[Dataset records — start]
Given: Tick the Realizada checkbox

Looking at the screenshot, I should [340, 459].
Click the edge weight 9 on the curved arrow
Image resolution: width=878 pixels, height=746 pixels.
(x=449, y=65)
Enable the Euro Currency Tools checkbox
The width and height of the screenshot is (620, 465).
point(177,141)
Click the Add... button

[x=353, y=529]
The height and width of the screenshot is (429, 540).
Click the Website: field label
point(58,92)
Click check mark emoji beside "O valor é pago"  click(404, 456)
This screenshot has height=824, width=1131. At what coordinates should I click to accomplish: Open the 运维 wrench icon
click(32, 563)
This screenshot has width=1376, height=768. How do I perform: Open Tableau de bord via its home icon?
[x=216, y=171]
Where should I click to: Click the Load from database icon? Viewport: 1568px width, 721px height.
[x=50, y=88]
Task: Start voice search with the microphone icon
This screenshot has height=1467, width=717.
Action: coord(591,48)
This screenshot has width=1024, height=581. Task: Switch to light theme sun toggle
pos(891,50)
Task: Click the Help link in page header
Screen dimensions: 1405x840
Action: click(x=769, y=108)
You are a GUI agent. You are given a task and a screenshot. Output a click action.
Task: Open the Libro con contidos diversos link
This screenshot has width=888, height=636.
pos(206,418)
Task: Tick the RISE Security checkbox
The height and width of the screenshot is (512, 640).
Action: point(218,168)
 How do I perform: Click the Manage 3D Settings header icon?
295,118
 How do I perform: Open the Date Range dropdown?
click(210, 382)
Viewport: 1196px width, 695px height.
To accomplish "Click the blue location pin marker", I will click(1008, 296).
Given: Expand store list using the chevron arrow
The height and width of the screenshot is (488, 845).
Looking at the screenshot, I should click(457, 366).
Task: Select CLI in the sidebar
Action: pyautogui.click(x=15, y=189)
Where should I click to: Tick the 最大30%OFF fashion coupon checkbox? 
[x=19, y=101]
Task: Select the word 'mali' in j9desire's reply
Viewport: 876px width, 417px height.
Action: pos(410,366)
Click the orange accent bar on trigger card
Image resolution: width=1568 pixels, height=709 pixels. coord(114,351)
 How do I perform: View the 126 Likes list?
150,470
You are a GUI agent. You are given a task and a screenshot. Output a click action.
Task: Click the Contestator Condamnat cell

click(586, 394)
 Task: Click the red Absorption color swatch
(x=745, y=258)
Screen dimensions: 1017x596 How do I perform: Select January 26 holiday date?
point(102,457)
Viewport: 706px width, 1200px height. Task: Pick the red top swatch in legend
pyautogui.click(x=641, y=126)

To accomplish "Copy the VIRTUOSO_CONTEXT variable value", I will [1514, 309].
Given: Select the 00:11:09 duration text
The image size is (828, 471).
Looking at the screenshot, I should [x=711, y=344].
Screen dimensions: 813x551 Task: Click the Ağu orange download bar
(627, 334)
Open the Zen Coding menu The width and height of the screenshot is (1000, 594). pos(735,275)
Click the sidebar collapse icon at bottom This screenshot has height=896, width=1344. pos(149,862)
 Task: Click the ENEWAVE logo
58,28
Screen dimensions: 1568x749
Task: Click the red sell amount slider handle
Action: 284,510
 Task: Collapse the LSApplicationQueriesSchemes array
[Dataset records — finish]
**Your instructions:** Where a line of the records includes "will", copy it.

**Solution to this problem:**
To accomplish "Click the blue location pin marker", I will click(1008, 296).
To accomplish "Copy the VIRTUOSO_CONTEXT variable value", I will [1514, 309].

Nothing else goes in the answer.